Apart from their appeal to pigeon fanciers, head crests are important display items in mate selection, and are thus classic "adaptations," functionally relevant structures that are taken as evidence, in the Darwinian paradigm, for natural selection having occurred. Conversely, if a structure has evolved by a more abruptly acting process than natural selection (as indeed was found for the crest by Shapiro et al.), the fact that it is adaptive is simply evidence that the organisms in which it turned up found a way of using it.
While EphB2 is the best candidate for the gene associated with the cr marker, the mechanism by which the receptor it specifies affects feather orientation during embryogenesis so as to produce the morphological "novelty" of the crest is not clear. EphB2 is expressed neither exclusively nor asymmetrically in head and neck feather buds. If it is in fact the determinant of the crest, it must act very early in development, and differently in head and neck feathers than in other ones.
Despite the unknowns in the identity and action of the cr-associated gene in generating the crest, one thing is certain about it: it is a "gene of large effect." Such genes were written out of the mid-20th-century Darwinian synthesis based on statistical arguments of R.A. Fisher,4 which were contrived to make natural selection compatible with a gradualist version of Mendel's genetics. Alternative theories that invoked such "macromutations" and associated phenotypic jumps or "saltations"5 suffered ridicule and neglect.
Not only does the cr mutation induce effects that are "entirely one way or entirely the other" at the phenotypic level, however; the manner in which its presence determines the crest in rock pigeon varieties undermines another tenet of the theory of natural selection: "descent with modification." The cr mutation is present in every pigeon analyzed with a crest, even if they are otherwise distantly related to each other within the rock pigeons. If individual genes can affect shared developmental systems in this precipitous fashion, the role of incremental adaptive selection (i.e., Darwinism) in rationalizing morphological evolution becomes highly questionable.

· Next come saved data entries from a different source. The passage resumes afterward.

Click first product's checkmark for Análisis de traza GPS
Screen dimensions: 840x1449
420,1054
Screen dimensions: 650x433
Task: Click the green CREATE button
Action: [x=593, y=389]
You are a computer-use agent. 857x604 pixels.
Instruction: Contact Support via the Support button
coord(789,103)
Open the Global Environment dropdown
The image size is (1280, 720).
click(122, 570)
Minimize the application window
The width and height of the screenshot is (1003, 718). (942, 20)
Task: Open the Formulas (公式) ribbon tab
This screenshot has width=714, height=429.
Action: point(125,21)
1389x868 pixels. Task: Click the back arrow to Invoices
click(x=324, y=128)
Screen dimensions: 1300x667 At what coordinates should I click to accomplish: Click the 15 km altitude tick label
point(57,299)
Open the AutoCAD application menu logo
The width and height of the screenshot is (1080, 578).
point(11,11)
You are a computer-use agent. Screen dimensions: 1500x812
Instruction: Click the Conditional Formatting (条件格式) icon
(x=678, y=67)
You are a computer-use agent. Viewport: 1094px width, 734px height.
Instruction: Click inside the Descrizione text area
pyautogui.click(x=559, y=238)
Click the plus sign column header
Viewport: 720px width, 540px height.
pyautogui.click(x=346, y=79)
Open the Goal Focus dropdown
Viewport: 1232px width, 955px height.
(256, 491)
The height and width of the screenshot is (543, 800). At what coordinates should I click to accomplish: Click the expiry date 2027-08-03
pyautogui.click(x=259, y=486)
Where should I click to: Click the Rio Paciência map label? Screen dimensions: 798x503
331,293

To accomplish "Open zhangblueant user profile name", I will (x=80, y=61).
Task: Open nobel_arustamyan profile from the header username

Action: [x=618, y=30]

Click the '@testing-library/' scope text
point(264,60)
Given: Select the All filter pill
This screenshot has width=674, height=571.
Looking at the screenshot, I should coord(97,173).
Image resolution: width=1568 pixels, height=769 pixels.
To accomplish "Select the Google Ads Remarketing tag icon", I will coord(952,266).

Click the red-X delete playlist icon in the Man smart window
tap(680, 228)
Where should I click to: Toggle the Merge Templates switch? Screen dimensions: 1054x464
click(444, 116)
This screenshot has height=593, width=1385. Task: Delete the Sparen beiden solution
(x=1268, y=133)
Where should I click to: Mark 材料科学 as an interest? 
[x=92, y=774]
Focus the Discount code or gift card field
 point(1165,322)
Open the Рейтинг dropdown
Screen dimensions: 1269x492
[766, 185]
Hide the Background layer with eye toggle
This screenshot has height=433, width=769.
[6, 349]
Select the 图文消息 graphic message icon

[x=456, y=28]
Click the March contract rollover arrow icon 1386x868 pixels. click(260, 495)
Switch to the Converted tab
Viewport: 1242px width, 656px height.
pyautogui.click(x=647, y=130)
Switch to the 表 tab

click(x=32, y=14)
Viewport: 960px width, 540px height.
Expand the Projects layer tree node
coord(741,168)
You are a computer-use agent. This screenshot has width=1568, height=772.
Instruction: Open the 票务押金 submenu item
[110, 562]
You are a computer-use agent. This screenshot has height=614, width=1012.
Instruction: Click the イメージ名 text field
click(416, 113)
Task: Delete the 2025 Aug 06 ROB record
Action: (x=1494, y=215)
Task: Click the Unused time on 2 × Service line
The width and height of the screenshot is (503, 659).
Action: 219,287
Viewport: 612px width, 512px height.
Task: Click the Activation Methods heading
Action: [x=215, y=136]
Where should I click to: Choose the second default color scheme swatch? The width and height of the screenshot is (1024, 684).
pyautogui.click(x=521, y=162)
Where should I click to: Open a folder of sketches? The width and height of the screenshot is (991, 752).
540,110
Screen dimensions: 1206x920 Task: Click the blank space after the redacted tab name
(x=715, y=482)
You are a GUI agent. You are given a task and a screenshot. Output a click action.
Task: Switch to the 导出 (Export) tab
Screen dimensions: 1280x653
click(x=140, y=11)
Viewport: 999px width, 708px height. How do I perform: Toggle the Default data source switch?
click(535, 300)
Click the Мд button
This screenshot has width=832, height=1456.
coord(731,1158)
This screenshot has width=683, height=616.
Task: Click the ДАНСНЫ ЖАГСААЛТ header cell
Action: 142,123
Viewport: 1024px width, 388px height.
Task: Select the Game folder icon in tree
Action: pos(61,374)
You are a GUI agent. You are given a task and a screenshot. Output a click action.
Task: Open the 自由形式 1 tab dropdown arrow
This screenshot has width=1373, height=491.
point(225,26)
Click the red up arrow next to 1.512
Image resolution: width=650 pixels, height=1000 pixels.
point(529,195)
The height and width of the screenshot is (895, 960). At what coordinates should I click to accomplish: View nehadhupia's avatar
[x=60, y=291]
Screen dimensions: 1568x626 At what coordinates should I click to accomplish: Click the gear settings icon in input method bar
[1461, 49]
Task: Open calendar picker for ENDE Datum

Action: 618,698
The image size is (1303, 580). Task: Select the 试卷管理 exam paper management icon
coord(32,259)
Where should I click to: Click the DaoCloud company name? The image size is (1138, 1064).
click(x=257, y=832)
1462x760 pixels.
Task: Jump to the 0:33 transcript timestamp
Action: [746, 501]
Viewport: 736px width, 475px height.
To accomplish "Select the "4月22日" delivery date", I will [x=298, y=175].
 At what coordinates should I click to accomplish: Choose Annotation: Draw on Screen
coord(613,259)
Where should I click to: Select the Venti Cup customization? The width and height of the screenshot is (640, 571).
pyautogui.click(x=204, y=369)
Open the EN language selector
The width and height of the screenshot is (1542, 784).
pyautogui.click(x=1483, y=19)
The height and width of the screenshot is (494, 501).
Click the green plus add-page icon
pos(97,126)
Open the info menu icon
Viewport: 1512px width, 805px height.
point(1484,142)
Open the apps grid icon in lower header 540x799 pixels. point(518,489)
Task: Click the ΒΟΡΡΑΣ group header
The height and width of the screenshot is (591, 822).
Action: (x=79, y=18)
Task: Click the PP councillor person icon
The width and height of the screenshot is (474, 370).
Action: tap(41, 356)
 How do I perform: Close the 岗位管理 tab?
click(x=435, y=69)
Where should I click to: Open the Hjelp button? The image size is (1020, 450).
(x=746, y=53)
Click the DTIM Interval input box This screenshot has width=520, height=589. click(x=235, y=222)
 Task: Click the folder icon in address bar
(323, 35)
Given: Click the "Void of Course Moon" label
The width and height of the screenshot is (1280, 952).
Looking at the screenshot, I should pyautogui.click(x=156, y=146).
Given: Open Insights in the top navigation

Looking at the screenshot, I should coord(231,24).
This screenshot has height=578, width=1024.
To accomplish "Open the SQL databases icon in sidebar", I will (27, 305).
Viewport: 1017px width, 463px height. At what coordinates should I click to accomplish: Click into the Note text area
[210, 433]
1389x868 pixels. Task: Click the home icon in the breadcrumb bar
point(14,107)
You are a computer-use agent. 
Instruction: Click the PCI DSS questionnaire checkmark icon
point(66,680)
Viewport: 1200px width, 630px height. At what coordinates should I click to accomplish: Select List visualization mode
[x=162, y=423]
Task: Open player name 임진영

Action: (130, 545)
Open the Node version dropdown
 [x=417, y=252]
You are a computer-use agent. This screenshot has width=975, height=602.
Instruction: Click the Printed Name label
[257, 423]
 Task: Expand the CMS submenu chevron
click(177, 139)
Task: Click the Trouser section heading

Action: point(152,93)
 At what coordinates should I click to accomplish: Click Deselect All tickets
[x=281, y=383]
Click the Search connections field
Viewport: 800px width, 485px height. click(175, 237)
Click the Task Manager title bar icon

Significantly, the major features of animal bodies (the "body plans"), are themselves generated by a set of genes of large effect, the so-called "developmental genetic toolkit." Since not every one of the 30-40 different phyla (e.g., chordates, arthropods, mollusks, nematodes) contains each of the genes of this toolkit, the morphological differences among the animal phyla, which emerged more than half a billion years ago, may have been comparably abrupt, and as independent of gradual, adaptive selection as the generation of the novelty of the head crest in pigeons.6
1. Darwin, C., 1859. On the origin of species by means of natural selection, or, the preservation of favoured races in the struggle for life. J. Murray, London.
2. Desmond, A., Moore, J. 1992. Darwin. New York: Warner Books.
3. Shapiro, M. D., Kronenberg, Z., Li, C., Domyan, E. T., Pan, H. et al., 2013. "Genomic diversity and evolution of the head crest in the rock pigeon." Science, in press.
4. Fisher, R. A., 1930. The genetical theory of natural selection. Clarendon Press, Oxford.
5. Goldschmidt, R. B., 1940. The material basis of evolution. Yale University Press, New Haven.
6. Newman, S. A., 2012. Physico-genetic determinants in the evolution of development. Science. 338, 217-9.